BRANO DI TESTO:
Le cause di questo scarto vanno dalla mancanza di obbligo per gli ospedali di condividere i dati, fino alle difficoltà di conversione dai codici ICD (usati nei registri sanitari) alla classificazione MAIS. In alcuni Paesi, come la Svezia e l’Olanda, il collegamento sistematico tra dati della polizia e ospedalieri esiste già da anni, offrendo un modello replicabile.

Il target 2030 è in ritardo: solo -13% in dieci anni

Nel 2020, l’Unione Europea ha fissato l’obiettivo di dimezzare le lesioni gravi entro il 2030. Ma tra il 2013 e il 2023 il calo è stato solo del 13%. Le morti stradali sono diminuite del 16%, mentre le ferite lievi hanno avuto una riduzione ancora più modesta. È chiaro che l’Europa non sta avanzando al ritmo necessario, e che servono misure più incisive, rapide e coordinate.

Il rapporto dell’ETSC lancia un appello: senza una raccolta dati armonizzata, senza definizioni comuni e senza una reale attenzione ai feriti gravi, le politiche stradali restano cieche. Ogni ferita non registrata è un rischio non previsto, un tratto di strada non messo in sicurezza, una lezione non appresa. Le vite salvate passano anche da qui: riconoscere chi sopravvive, ma resta segnato per sempre.

CONSEGNE:
1. Elenca tutti gli anni citati nel brano sulla sicurezza stradale, senza ripetizioni.
2. Trascrivi dal brano sulla sicurezza stradale il passo che comincia con "Il rapporto dell’ETSC" e prosegue fino a "segnato per sempre.".
3. Secondo il brano sulla sicurezza stradale, di quale percentuale sono diminuite le morti stradali?

MATERIALE RACCOLTO:
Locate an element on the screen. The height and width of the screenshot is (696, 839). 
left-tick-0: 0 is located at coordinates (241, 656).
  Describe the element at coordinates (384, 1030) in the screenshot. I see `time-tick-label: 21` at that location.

RISPOSTE ALLE CONSEGNE:
1. 2030, 2020, 2013, 2023

2.
Il rapporto dell’ETSC lancia un appello: senza una raccolta dati armonizzata, senza definizioni comuni e senza una reale attenzione ai feriti gravi, le politiche stradali restano cieche. Ogni ferita non registrata è un rischio non previsto, un tratto di strada non messo in sicurezza, una lezione non appresa. Le vite salvate passano anche da qui: riconoscere chi sopravvive, ma resta segnato per sempre.

3. Del 16%.